Never having finished high school, Kansas City Infielder Edwin Douglas Charles, a poet at heart, spent 12 seasons in professional baseball but finally got back to studies two years ago at Central Missouri State College. "His early work in English composition struck me as being more like greeting-card verse than poetry," says a former instructor, "but Ed has since become less dogmatic and preachy, and his imagery has improved. He has a long way to go, but he'll get there because of his drive to do so." That's what Charles himself was thinking the other day when he revealed he is currently putting together a collection of his works which he soon hopes to publish.
"In the beginning I was a very good member—I did my homework and contributed the way I was supposed to.
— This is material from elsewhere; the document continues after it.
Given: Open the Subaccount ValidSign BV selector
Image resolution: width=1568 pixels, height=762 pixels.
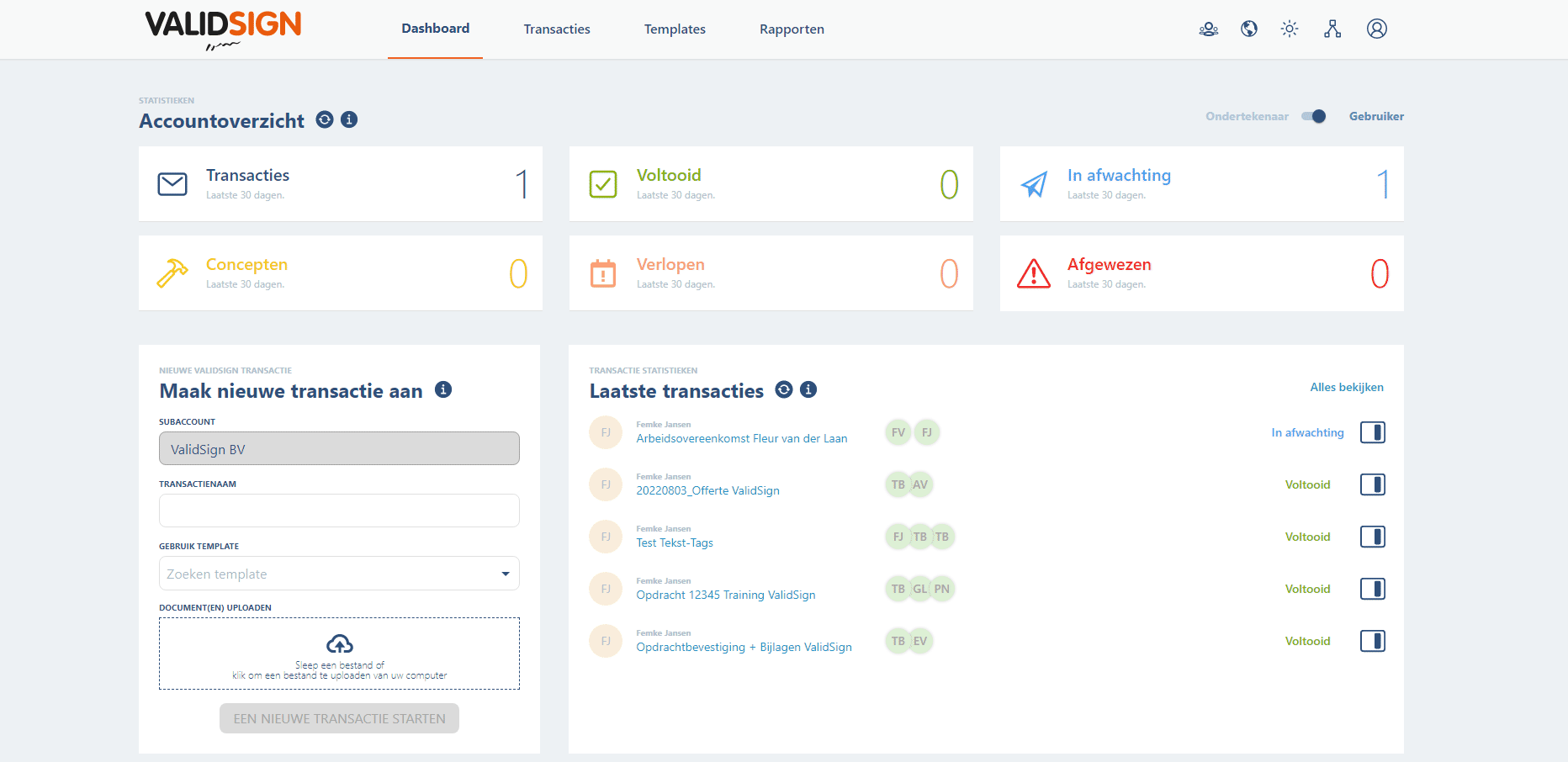Looking at the screenshot, I should [339, 449].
But in the last few months it got to be a little more than I could handle." So saying, Actress Janet Leigh, outdoorsy and politics-minded, stepped down as one of California's recreation commissioners after two years. "I accepted her resignation with regret," said Governor Pat Brown. "She was an excellent commissioner."
Himself an old canvasback knocked silly seven times in 17 bantamweight bouts, Movie Toughie George Raft was signed on to rasp a between-rounds commentary of the Clay-London heavyweight championship for closed-circuit TV in the British Isles. Though Raft felt bound to report with impartiality, he had to admit that he and Brian London were not cut from the same cloth. "All I know about Brian," said the man who nowadays is the resident host of a chi-chi den of gambling and booze in London, "is that he's a clean-living boy who goes to bed at 9:30 every night."
"I'll take that, sir," said the Delta Airline stewardess to Pittsburgh Baseball Broadcaster Bob Prince. "Nothing doing," said Prince, tugging back on his tape recorder. "I handle this thing more carefully than a bomb." Ulp! Here came the police and the FBI, off went the plane with everybody else, and for two hours Prince, ordinarily pretty handy with words, sought to explain himself. How had it gone? Lamely. "I told them I use the word 'bomb' on the air all the time—'bomb the other club,' that sort of thing," he said later. "I guess the stewardess did the right thing."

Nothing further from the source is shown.